Word and element pointing records
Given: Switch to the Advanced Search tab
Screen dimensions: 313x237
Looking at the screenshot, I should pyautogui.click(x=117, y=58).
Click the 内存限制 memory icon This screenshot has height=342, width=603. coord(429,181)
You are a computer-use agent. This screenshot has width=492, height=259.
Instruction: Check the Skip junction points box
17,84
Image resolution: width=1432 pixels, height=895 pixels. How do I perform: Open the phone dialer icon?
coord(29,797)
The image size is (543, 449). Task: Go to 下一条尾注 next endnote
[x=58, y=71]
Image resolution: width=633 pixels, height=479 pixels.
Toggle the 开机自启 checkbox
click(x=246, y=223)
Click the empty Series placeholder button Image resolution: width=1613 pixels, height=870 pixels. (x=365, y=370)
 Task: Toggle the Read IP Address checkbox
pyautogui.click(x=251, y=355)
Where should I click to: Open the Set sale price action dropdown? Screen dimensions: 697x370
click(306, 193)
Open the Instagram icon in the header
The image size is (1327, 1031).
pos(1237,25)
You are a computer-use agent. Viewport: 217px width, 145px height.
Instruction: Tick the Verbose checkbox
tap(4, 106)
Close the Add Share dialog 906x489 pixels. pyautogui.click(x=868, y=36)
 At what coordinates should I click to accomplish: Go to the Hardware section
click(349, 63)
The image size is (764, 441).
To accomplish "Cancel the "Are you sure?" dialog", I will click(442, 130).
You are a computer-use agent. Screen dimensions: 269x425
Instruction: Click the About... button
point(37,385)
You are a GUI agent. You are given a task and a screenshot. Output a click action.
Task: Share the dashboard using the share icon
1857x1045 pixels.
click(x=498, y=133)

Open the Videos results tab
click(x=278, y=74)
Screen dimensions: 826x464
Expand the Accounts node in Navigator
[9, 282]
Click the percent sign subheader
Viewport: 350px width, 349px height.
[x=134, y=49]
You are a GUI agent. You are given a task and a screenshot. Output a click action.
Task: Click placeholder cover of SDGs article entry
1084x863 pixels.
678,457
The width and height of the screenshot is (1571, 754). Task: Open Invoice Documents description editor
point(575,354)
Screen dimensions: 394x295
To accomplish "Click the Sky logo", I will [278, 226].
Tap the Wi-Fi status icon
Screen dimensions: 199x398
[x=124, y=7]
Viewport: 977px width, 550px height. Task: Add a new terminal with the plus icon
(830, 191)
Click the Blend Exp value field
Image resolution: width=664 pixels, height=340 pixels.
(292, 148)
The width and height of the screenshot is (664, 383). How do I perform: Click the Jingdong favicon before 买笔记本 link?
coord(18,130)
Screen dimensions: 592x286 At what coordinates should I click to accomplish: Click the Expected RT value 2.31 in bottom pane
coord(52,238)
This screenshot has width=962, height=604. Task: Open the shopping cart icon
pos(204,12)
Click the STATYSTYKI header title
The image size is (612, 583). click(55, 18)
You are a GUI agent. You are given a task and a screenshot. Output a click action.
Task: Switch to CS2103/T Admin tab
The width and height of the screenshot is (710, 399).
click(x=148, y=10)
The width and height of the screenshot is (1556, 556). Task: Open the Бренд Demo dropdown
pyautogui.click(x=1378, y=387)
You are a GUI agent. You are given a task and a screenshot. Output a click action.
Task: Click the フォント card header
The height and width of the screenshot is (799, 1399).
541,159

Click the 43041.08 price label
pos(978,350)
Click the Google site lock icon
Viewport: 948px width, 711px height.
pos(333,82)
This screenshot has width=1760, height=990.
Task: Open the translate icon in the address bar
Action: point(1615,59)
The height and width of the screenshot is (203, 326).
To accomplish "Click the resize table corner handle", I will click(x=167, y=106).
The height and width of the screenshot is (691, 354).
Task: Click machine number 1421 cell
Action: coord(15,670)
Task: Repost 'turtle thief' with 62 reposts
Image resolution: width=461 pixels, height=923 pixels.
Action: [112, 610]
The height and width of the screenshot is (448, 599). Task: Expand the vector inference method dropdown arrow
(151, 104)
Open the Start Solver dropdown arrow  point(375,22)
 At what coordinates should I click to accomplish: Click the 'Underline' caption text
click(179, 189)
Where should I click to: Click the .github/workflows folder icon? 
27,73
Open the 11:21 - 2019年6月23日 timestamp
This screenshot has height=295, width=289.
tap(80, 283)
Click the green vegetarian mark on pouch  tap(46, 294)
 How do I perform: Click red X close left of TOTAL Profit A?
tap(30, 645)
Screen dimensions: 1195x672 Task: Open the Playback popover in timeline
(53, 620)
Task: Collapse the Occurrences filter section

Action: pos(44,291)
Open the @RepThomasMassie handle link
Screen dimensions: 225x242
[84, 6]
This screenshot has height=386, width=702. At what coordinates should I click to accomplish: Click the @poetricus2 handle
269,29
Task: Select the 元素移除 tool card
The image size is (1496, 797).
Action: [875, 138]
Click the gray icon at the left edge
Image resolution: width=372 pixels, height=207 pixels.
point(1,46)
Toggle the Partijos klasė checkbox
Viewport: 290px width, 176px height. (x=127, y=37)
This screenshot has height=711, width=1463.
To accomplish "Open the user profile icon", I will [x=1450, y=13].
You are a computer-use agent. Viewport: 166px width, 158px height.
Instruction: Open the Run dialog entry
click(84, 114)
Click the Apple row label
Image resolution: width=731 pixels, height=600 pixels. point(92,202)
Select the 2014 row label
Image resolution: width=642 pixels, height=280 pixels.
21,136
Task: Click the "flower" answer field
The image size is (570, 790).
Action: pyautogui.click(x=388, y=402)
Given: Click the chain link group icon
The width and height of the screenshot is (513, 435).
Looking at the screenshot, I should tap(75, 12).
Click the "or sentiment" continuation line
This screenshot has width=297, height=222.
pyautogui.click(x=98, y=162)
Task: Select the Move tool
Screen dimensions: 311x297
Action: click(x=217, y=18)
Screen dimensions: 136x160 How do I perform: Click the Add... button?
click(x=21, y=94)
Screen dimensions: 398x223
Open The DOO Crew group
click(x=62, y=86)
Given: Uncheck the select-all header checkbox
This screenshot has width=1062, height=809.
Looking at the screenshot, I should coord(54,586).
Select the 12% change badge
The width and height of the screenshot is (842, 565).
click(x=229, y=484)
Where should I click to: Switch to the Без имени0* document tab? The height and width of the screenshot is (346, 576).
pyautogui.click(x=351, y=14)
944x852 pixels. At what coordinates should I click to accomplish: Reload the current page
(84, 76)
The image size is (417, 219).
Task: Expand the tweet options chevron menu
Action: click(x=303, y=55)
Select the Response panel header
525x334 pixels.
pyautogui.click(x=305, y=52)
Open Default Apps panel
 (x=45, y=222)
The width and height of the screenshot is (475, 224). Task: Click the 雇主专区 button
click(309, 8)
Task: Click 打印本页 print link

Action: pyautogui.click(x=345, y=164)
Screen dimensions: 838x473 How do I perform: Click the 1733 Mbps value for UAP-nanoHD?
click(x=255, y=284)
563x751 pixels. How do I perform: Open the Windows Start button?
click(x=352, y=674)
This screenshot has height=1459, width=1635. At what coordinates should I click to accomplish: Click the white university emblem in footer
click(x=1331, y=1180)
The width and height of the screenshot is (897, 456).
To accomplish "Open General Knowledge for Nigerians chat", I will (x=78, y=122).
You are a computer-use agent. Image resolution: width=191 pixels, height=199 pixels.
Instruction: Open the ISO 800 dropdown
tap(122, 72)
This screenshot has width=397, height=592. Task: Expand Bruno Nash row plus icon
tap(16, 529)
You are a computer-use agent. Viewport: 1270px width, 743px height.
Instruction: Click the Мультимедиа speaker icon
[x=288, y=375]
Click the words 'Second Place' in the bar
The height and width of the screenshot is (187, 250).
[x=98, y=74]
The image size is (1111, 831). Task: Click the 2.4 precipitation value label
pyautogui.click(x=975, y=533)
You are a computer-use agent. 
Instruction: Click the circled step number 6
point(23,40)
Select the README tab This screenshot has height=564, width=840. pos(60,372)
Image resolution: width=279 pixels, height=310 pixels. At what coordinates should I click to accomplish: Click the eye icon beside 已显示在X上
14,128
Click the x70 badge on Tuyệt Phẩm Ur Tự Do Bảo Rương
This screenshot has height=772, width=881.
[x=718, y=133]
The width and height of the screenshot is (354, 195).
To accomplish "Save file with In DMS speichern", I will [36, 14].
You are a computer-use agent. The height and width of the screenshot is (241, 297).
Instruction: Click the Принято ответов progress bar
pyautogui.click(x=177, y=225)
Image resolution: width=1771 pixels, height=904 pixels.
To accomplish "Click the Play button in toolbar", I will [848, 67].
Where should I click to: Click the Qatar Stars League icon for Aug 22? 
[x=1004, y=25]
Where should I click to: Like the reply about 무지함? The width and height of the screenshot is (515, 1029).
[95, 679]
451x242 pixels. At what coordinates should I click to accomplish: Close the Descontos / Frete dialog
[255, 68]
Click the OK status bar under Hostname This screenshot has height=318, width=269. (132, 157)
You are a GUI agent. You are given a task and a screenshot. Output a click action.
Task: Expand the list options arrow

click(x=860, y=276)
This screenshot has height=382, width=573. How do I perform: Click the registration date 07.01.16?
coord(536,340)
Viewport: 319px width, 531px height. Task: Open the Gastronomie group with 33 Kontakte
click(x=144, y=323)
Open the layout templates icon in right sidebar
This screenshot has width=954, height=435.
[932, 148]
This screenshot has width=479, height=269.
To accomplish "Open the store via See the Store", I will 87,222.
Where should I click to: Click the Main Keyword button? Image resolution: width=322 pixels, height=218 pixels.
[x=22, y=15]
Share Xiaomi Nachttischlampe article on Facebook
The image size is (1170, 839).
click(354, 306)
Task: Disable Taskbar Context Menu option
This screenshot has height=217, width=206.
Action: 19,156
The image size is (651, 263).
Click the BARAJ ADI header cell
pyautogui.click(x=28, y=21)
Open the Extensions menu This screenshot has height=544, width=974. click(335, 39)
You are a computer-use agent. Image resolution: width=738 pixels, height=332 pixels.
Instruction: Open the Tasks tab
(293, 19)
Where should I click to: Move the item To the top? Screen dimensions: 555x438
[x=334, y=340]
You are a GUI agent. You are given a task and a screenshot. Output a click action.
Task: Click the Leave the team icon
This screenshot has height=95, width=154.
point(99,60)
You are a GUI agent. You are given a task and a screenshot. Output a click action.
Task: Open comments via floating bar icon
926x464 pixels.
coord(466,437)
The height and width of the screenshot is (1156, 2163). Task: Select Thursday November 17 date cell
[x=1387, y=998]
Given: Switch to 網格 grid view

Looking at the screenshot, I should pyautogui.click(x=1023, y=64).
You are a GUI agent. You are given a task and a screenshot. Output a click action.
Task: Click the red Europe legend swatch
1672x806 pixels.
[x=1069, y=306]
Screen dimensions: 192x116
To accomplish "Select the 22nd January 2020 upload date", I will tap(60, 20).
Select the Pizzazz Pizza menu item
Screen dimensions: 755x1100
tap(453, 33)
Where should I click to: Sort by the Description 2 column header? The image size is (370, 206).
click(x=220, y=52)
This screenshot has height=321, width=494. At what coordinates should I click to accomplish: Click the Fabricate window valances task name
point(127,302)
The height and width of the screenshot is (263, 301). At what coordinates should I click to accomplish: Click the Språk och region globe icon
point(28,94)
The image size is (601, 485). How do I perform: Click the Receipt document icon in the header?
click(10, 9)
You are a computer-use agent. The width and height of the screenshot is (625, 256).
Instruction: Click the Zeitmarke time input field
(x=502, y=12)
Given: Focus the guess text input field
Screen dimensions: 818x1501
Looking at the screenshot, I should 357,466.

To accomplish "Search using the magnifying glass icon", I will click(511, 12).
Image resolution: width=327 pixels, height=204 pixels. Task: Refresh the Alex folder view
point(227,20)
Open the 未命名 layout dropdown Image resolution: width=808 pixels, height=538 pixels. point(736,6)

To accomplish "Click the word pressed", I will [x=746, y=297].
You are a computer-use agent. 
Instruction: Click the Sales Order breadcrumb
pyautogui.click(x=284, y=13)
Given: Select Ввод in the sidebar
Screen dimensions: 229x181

■ **REQUEST**: Rewrite everything from the line containing "Given: Click the chain link group icon" down to the line containing "pyautogui.click(x=98, y=162)", replacing "chain link" with "paper clip" and keeping all else unchanged; give back only those lines.

■ **EXERCISE RESPONSE**:
Given: Click the paper clip group icon
The width and height of the screenshot is (513, 435).
Looking at the screenshot, I should tap(75, 12).
Click the "or sentiment" continuation line
This screenshot has width=297, height=222.
pyautogui.click(x=98, y=162)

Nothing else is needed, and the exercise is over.